DESCRIPTION OF THE TASK:
Your answer must be the lines from the one holding "Task: Close the Customize Tools Menu window" through the final line of the entries below, copied exactly, with no pictures.

PROVIDED DATA:

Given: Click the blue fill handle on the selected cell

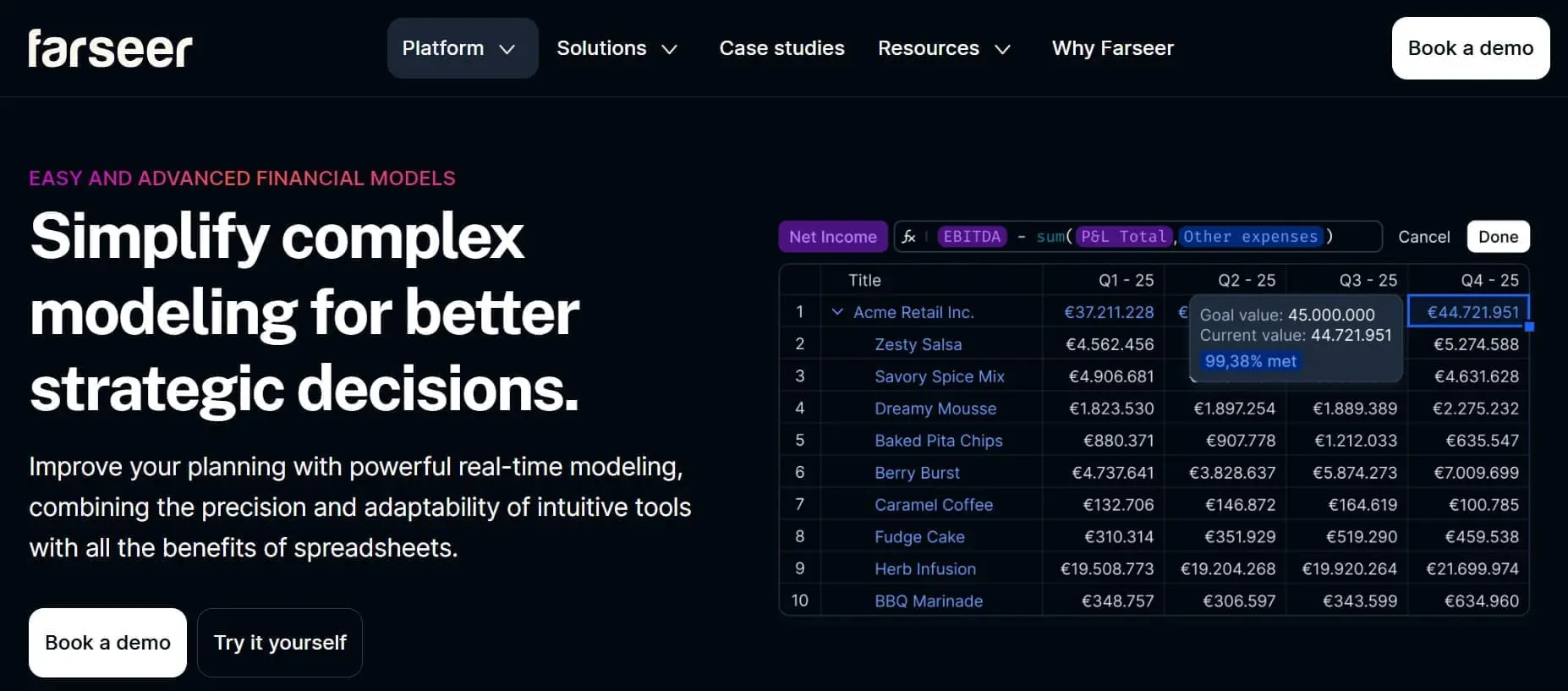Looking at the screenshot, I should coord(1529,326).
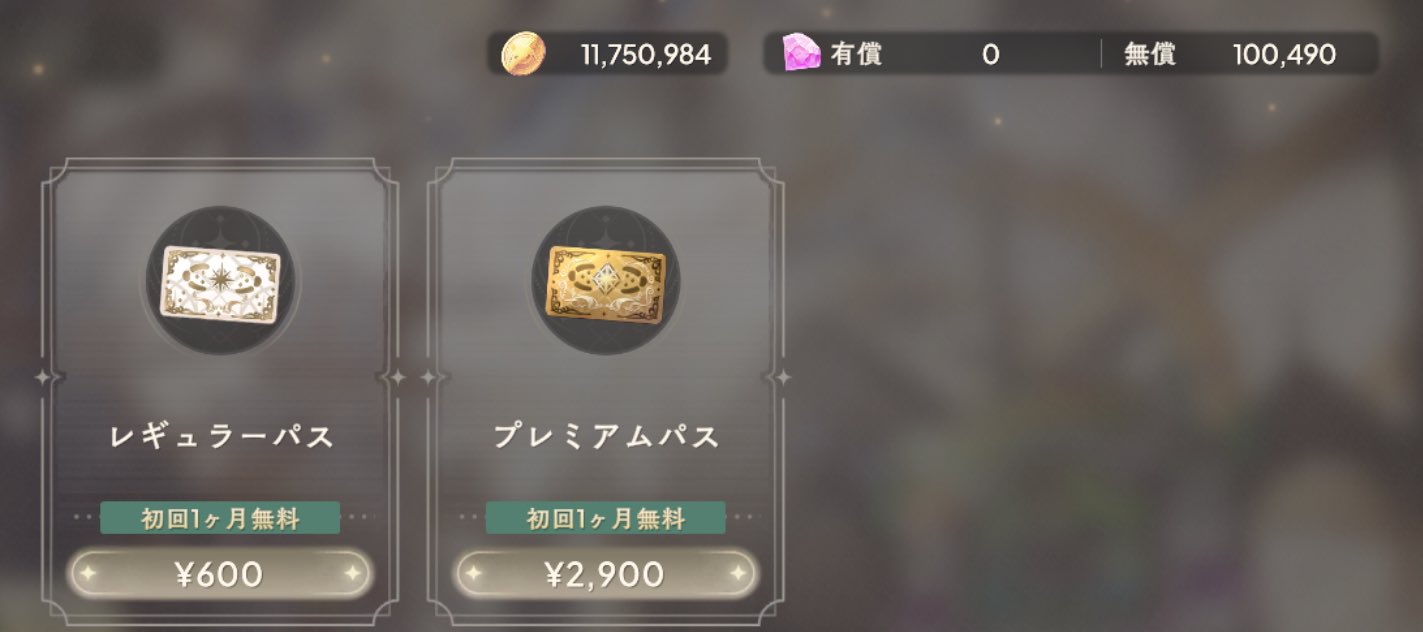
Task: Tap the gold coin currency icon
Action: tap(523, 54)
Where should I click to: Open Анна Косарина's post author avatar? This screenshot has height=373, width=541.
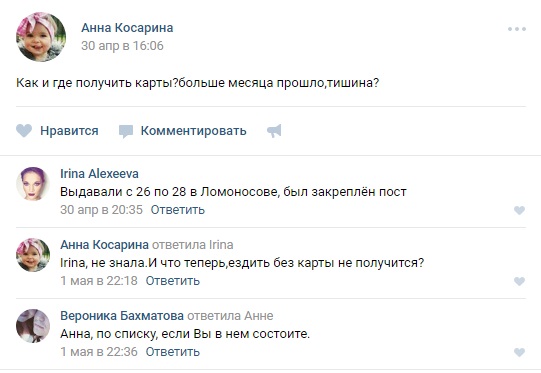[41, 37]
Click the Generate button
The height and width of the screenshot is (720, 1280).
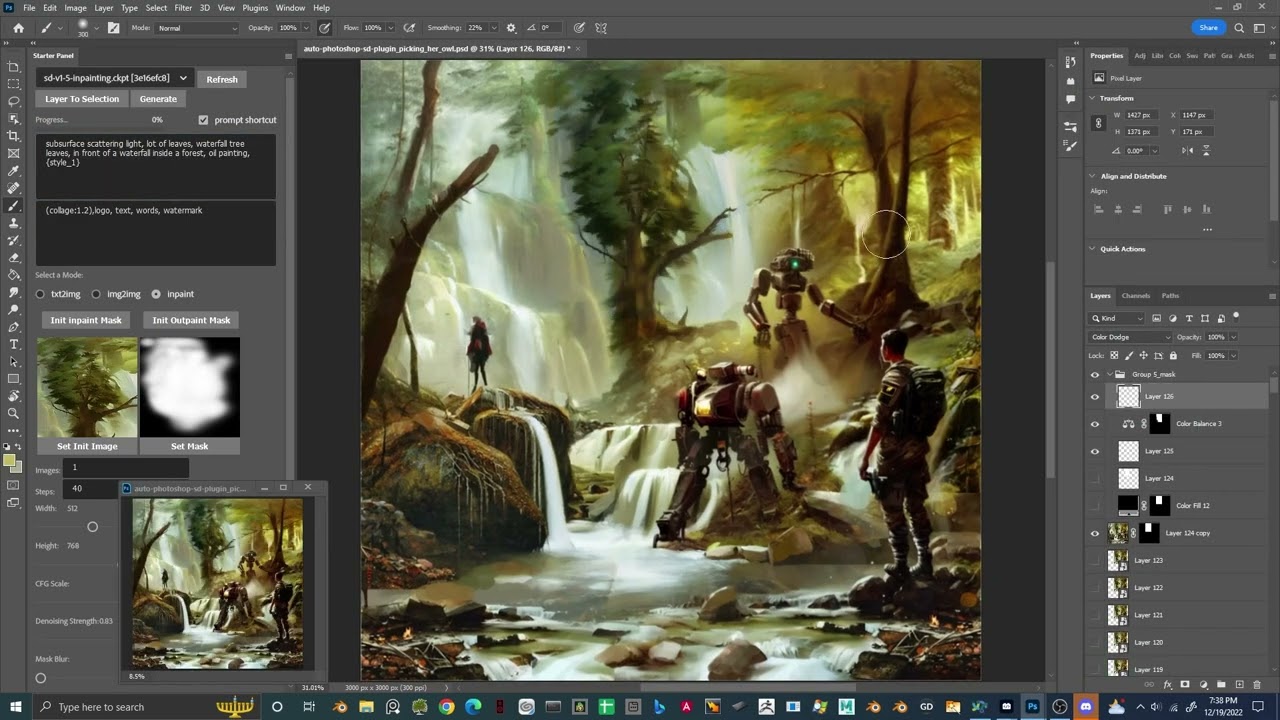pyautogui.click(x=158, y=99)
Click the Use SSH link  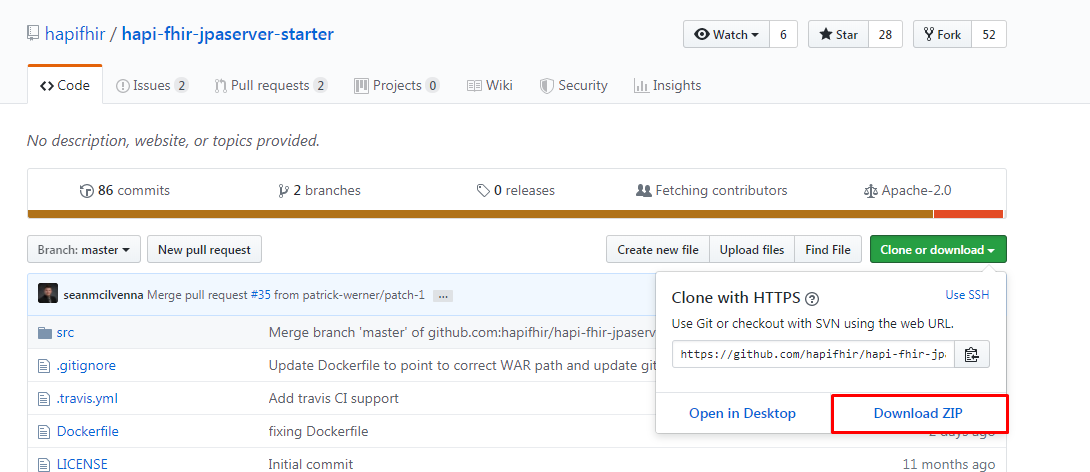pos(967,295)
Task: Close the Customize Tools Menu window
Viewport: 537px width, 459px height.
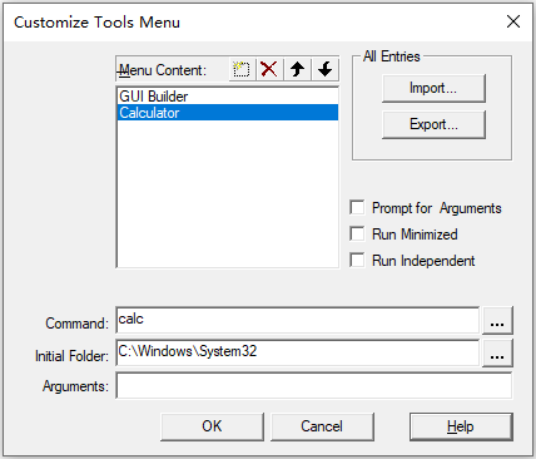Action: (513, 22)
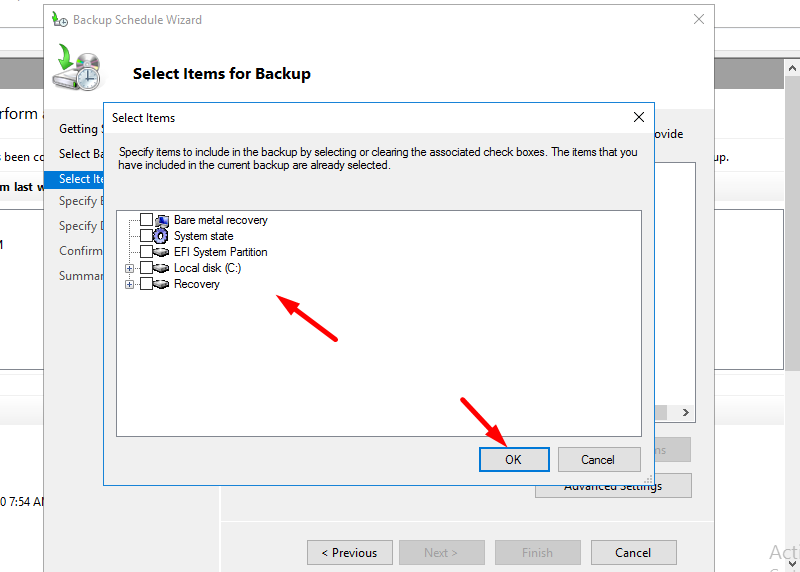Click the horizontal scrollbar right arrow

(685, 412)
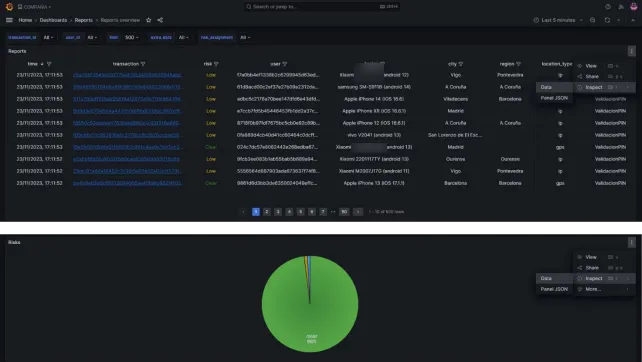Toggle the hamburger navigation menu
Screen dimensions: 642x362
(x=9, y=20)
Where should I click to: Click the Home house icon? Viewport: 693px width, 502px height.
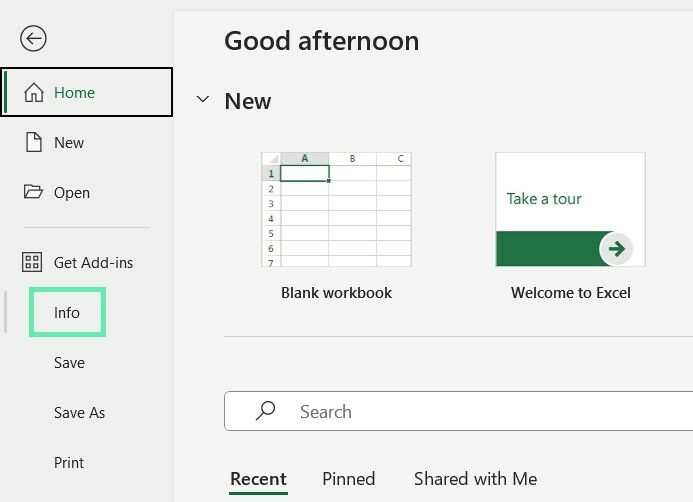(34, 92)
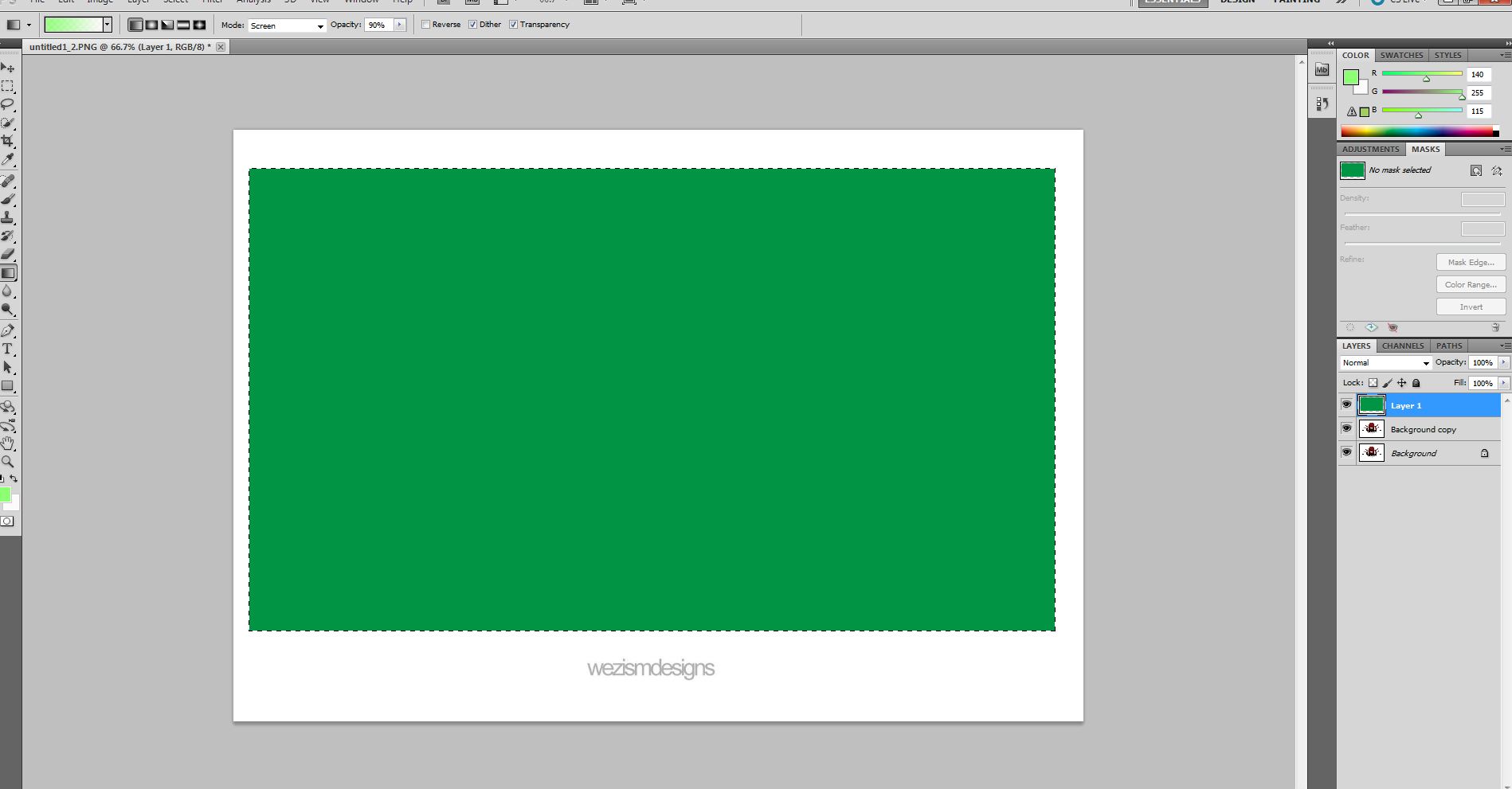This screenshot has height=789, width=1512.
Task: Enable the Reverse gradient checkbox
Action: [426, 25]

TASK ANSWER:
Task: Close the Customize Tools Menu window
Viewport: 537px width, 459px height.
Action: (513, 22)
Click the horizontal scrollbar right arrow

(685, 412)
Toggle the hamburger navigation menu
Screen dimensions: 642x362
(x=9, y=20)
Where should I click to: Click the Home house icon? Viewport: 693px width, 502px height.
(34, 92)
This screenshot has height=789, width=1512.
Task: Enable the Reverse gradient checkbox
Action: [426, 25]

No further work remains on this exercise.